(Source records):
........
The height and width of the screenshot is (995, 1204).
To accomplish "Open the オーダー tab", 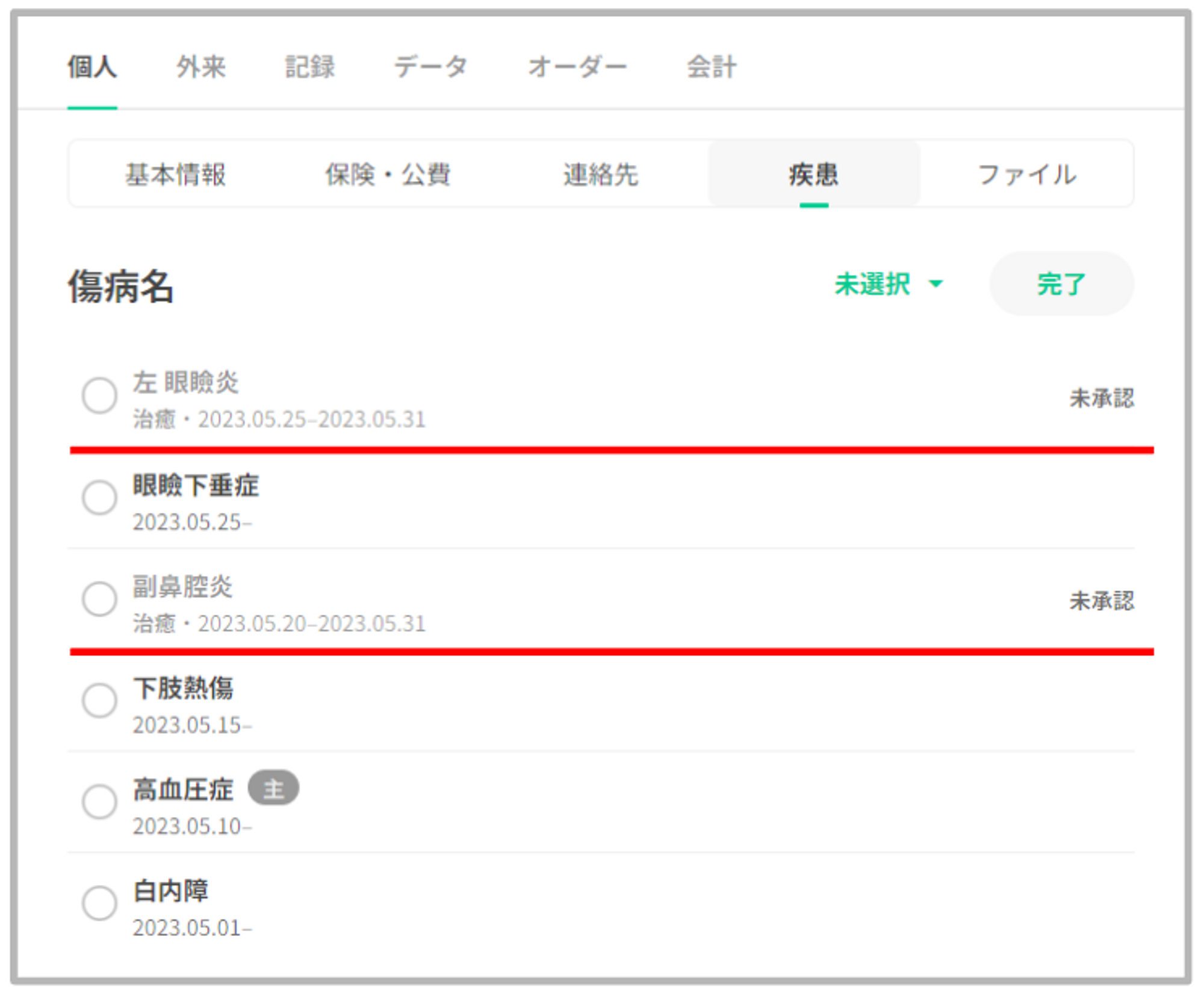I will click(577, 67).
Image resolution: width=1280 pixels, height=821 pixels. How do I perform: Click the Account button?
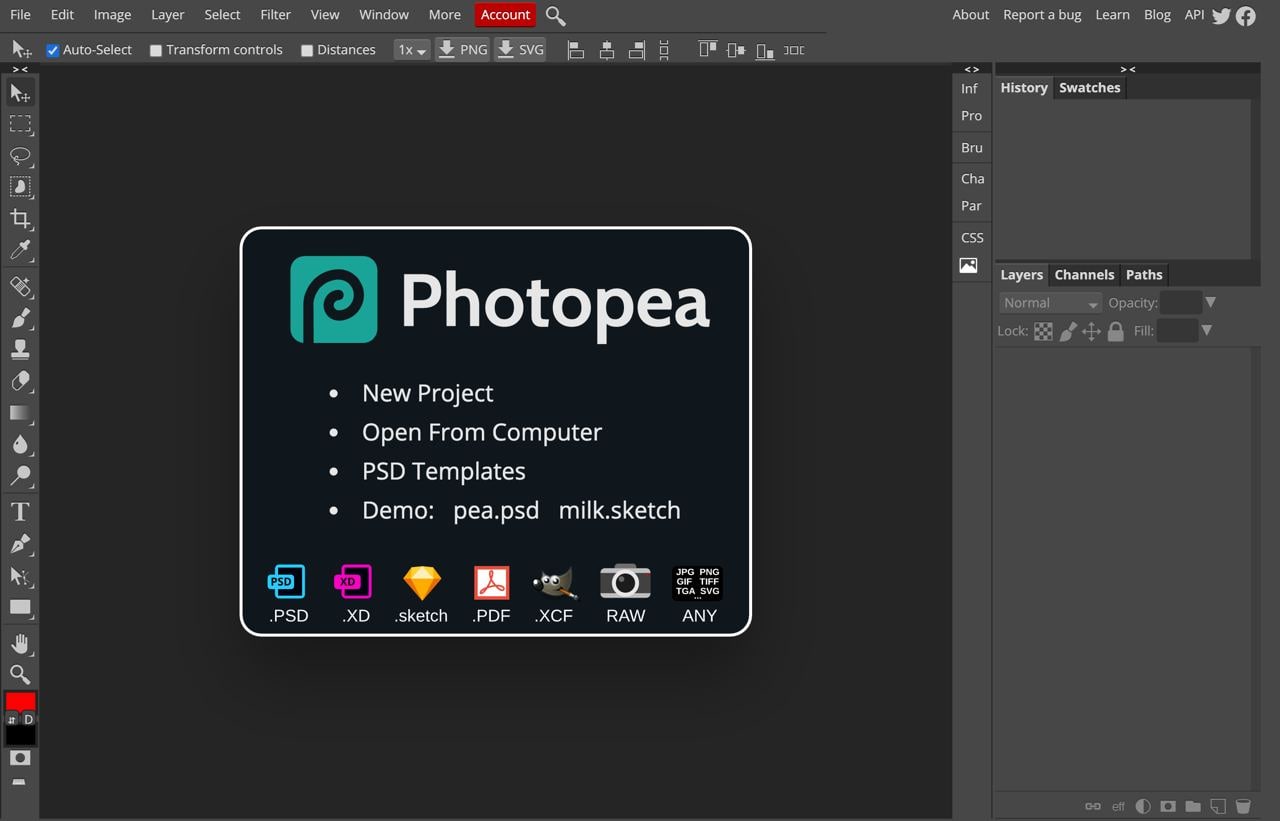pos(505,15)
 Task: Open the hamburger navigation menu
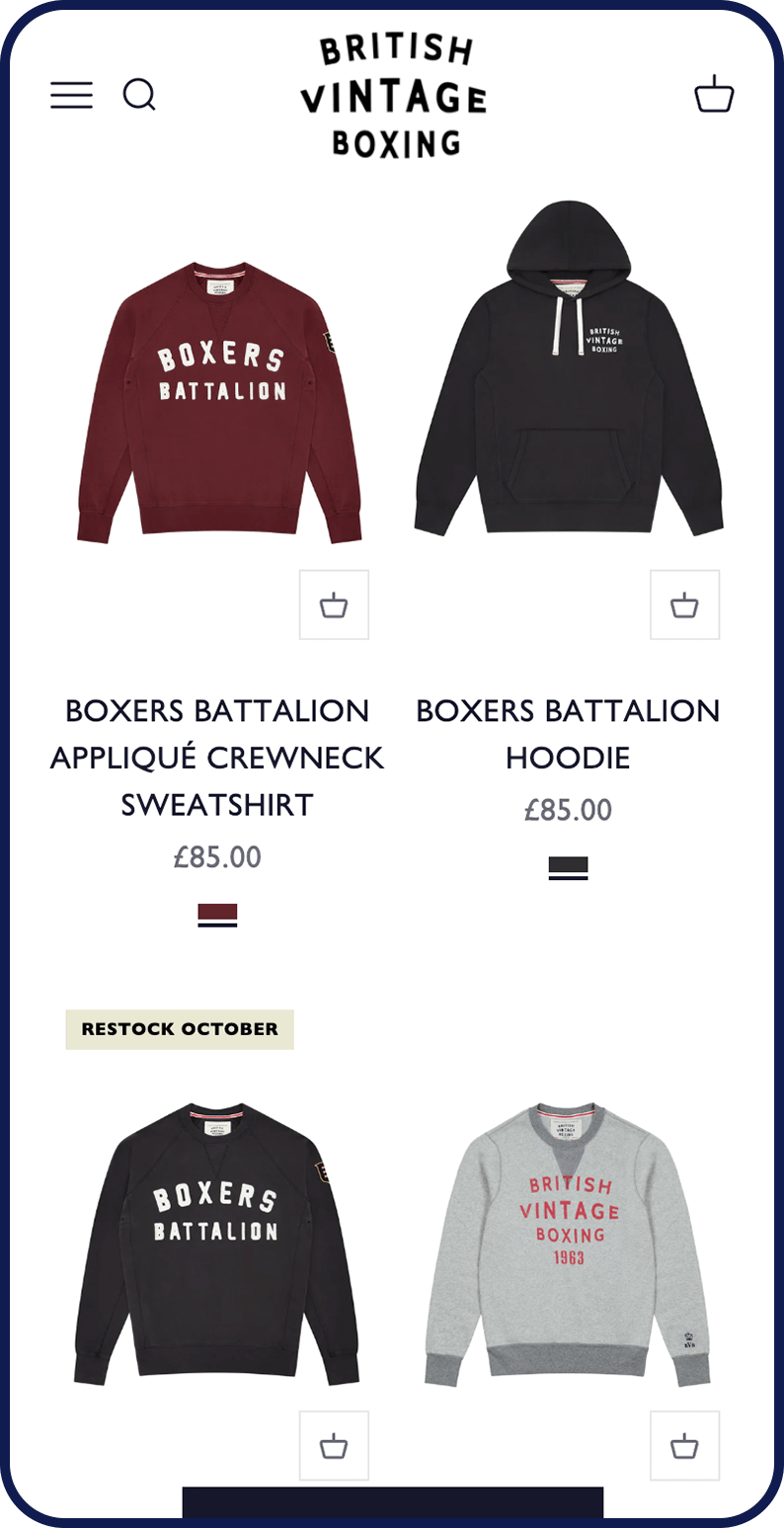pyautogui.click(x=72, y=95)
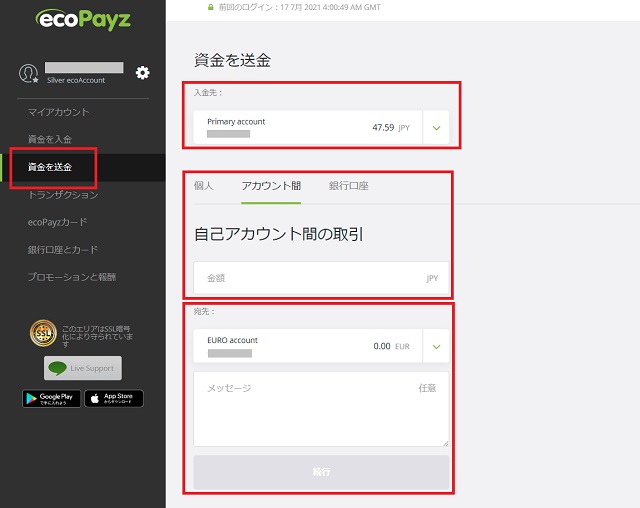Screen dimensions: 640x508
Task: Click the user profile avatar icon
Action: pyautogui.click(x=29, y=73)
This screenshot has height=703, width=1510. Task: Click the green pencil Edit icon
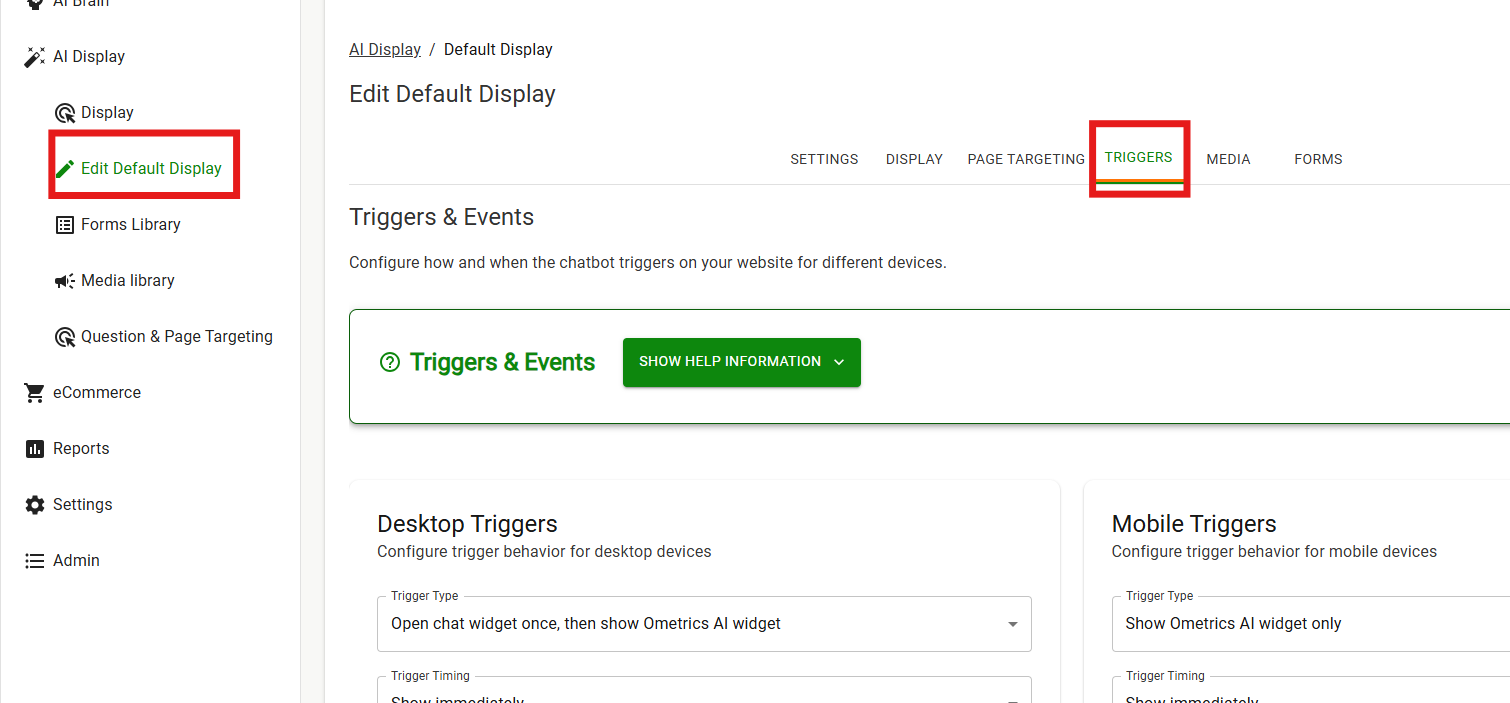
........
(Task objective): Only one thing is required here: an exact copy of the lines from the one bearing "Image resolution: width=1280" through the final line above, both included, with pictures left out.

(Result of the exercise):
Image resolution: width=1280 pixels, height=821 pixels. How do I perform: Click the Account button?
pos(505,15)
 Task: Open the hamburger navigation menu
pyautogui.click(x=72, y=95)
Screen dimensions: 640x508
Task: Click the user profile avatar icon
Action: pyautogui.click(x=29, y=73)
This screenshot has height=703, width=1510. Task: Click the green pencil Edit icon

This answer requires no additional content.